I wrote a small article for my company how you could use Oracle’s new SPARC hardware for different layers in your datacentre… original in German, could be found on SPARC T7-1 testing In-Memory, DAX and Crypto Engines
Some findings and interesting points translated for my blog:

So what I thought about are classic tasks normally found on several servers, build in one box. All of them could benefit from different features which come with M7 or S7 chips.
The database in the backend will profit from the big memory bandwidth and the SQL Offload Engines called DAX, data analytics accelerators. In the combination Oracle says in their PowerPoints the database could scan up to 170 billion rows per second with those streaming engines with a measured bandwidth from 160GB/sec per socket. Wow… and that’s measurement; the M7 processor hardware facts are talking about 4 memory controller units per socket which could handle 333 GB/sec raw memory bandwidth per processor. (It seems that DDR4 is the “bottleneck” not the CPU…) compared to the latest Xeon E7 88xx v4 (Q2/16) with 102GB/sec mentioned on Intel’s ARK technical details pages.
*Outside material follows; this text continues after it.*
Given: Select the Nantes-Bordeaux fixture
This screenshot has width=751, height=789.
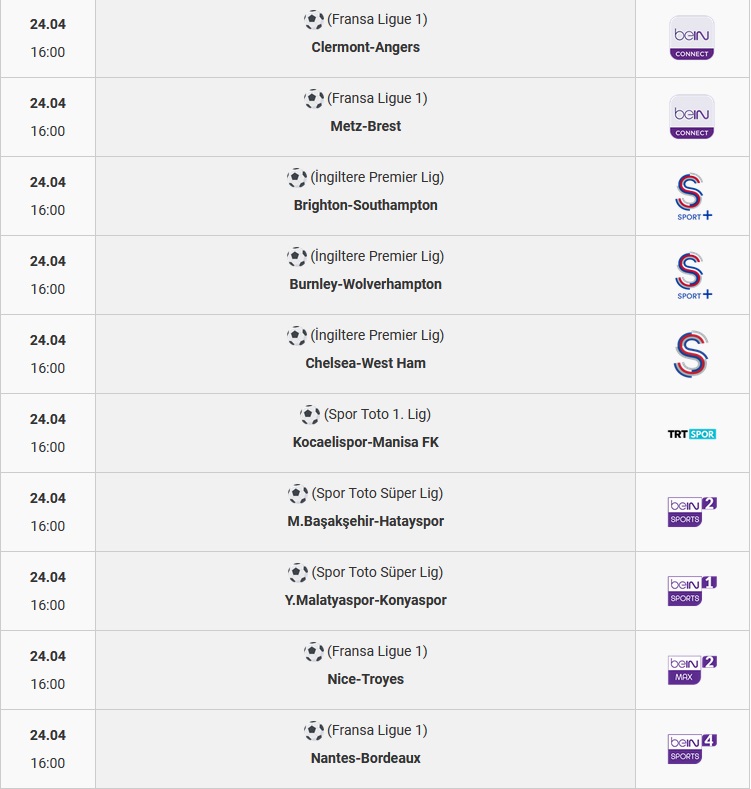Looking at the screenshot, I should pyautogui.click(x=365, y=758).
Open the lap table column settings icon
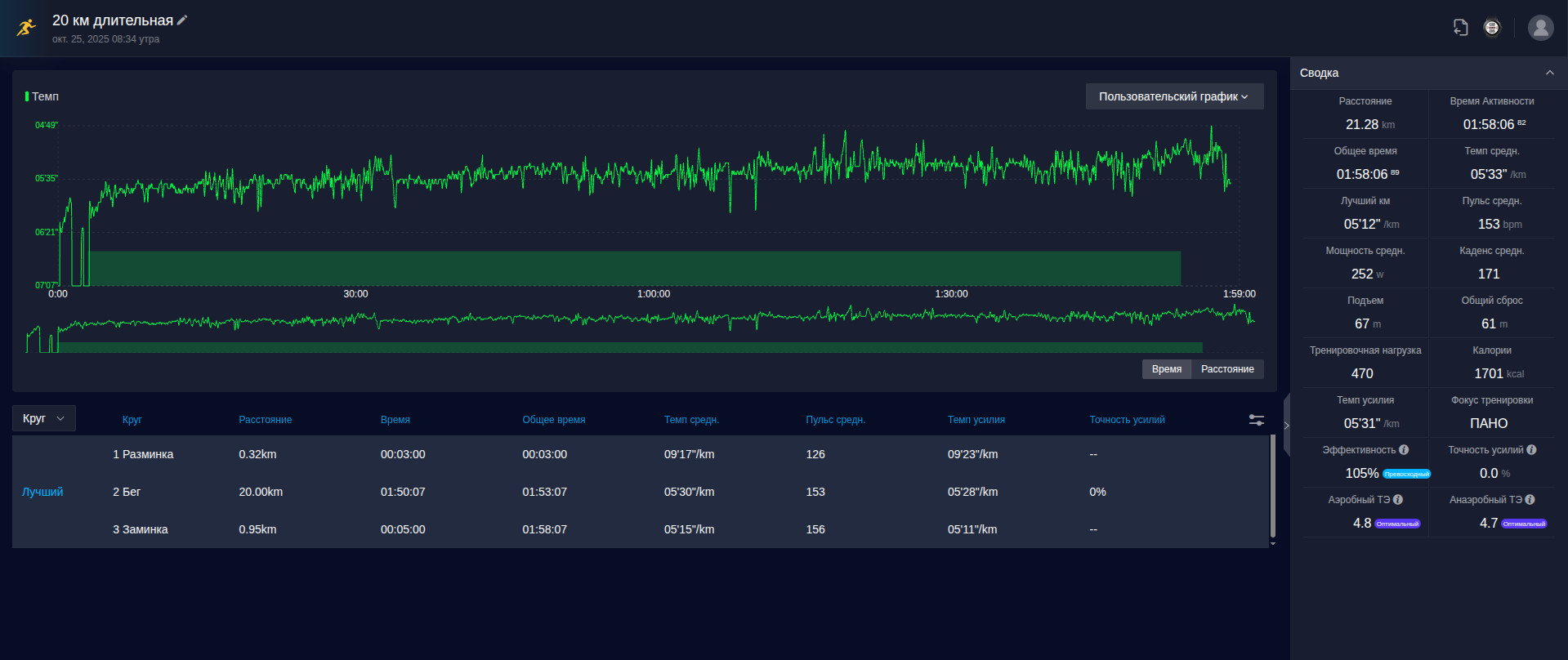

The next layer could be the application itself. With 8 threads per core a perfect fit for a high user load and with critical threads the process has more exclusive access to the hardware. Perfect for running a wide mix of workloads, some will be designed for throughput, others for low latency.

The third level could be something like a reverse proxy with a SSO backend or something. The proxy could take the application sessions if not already encrypted and use the build in cryptographic accelerators on the processor to encrypt. Solaris itself and some standard applications using these engines already, like Apache, IPsec, Java, KSSL, OpenSSL, ZFS Crypto. But not only Oracle software like the database and WebLogic are supporting Solaris’ Crypto Framework, also IBM with DB2, Informix, IBM HTTP Server or WebSphere are certified with IBM Global Security Kit to use SPARC’s hardware encryption (IBM GSKit v8).
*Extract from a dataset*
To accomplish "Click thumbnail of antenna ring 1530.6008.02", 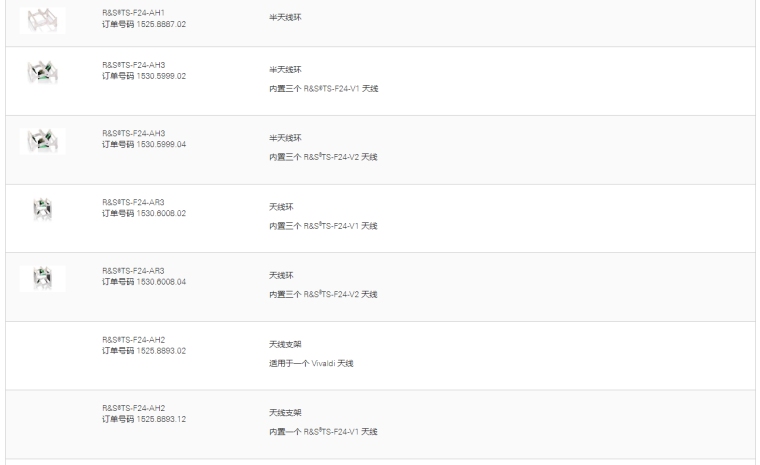I will tap(42, 210).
Oracle SPARC processors can handle 15 industry standard algorithms and a bunch of random number generators (AES, Camellia, CRC32c, DES, 3DES, DH, DSA, ECC, MD5, RSA, SHA-1, SHA-224, SHA-256, SHA-384, SHA-512). (BTW; Xeons would have 7 crypto instructions and 5 on-chip accelerated algorithms; IBM Power8 = 6 instructions and 8 accelerated.)
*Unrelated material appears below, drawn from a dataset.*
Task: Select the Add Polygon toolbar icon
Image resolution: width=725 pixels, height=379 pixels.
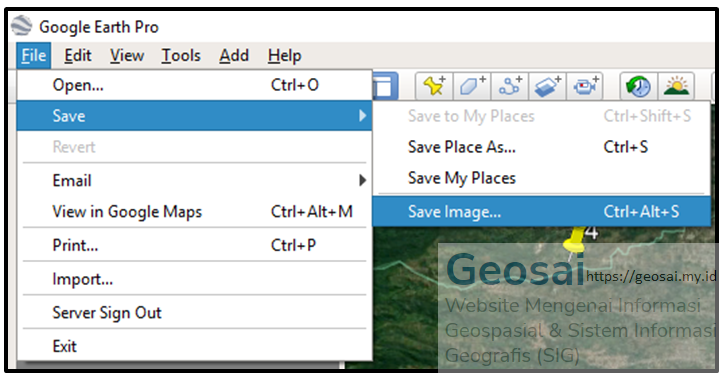Action: pos(472,86)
The last level could be the way to the internet, separated to the other domains. Solaris offers a build-in firewall, load-balancer or other web utilities to handle the connections. Having Solaris on SPARC in the front helps you easily to prevent so called script-kiddies using their found hacks and attacks because on one side SPARC is big endian based, so standard attacks will run into the “wrong direction” compared to little endian on x86. On the other side the new SPARC processors are protected by “silicon-secure-memory”. When an application requests some new memory to use via malloc(), the operating system tags the block of memory with a version number, and gives the app a pointer to that memory. Whenever a pointer is used to access a block of memory, the pointer’s version number must match the memory block’s version number, or an exception will be triggered. The version numbers are checked in real-time by the processor with a tiny overhead – an extra one percent of execution time, according to Oracle’s benchmarks. (more infos at theregister )
So imaging using all of these features a whole datacentre could be hosted on a single server or if it comes down to availability you could build a cluster with failover or live migration between the servers.